La délégation de pouvoirs ne peut être faite au conjoint salarié que s'il existe un lien de subordination réel entre les conjoints, c'est-à-dire si le conjoint salarié reçoit des ordres et des directives du chef d'entreprise et doit lui rendre compte de son activité, ce qui est très difficile à établir. En outre, une délégation de pouvoirs dans le domaine financier fait perdre au conjoint salarié ses droits à l'assurance chômage.

À noter que le conjoint collaborateur inscrit au répertoire des métiers ou au RCS dispose d'un pouvoir légal de représentation du chef d'entreprise qui lui permet d'exécuter tous les actes administratifs de gestion de l'entreprise (courriers, signatures des devis, des contrats, des bons de commande, contacts avec les administrations).

Quelques conseils

1. Avant de confier la délégation de pouvoirs, prévoyez un entretien au cours duquel vous informerez le salarié désigné et lui remettrez la délégation

Cette transmission en personne de la délégation pourra vous permettre de répondre à toutes les interrogations que se poserait le salarié. C'est aussi un moyen de l'assurer de votre confiance.

2. Formalisez la délégation de pouvoirs par un écrit qui sera signé pour acceptation par le salarié

Un écrit n'est pas exigé. Toutefois, pour votre sécurité juridique, nous vous recommandons vivement la rédaction d'un écrit précisant l'objet et l'étendue de la délégation de pouvoirs : la délégation doit être limitée dans son étendue (secteur d'activité, mission déterminée, etc.) et ne peut pas provoquer un abandon complet des responsabilités du dirigeant. Elle doit par ailleurs avoir une durée suffisante.
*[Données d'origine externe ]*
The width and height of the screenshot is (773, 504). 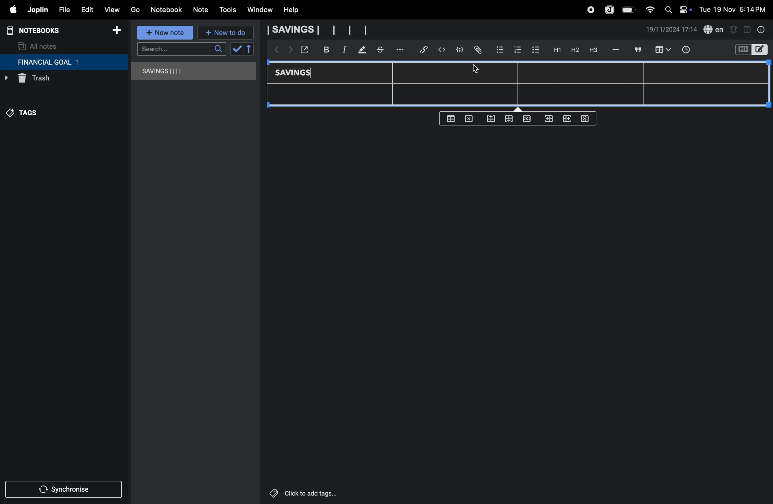 I want to click on backward, so click(x=275, y=50).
Vous pourrez rédiger un acte exprès de délégation de pouvoirs, une lettre de mission ou un avenant au contrat de travail. Vous pourrez compléter cet écrit par un organigramme et/ou une note de service, diffusé le plus largement possible dans l'entreprise.

La note de service peut être également un moyen de confirmer le positionnement hiérarchique du délégataire à l'égard des autres salariés et des tiers et de faciliter ainsi l'accomplissement de sa mission.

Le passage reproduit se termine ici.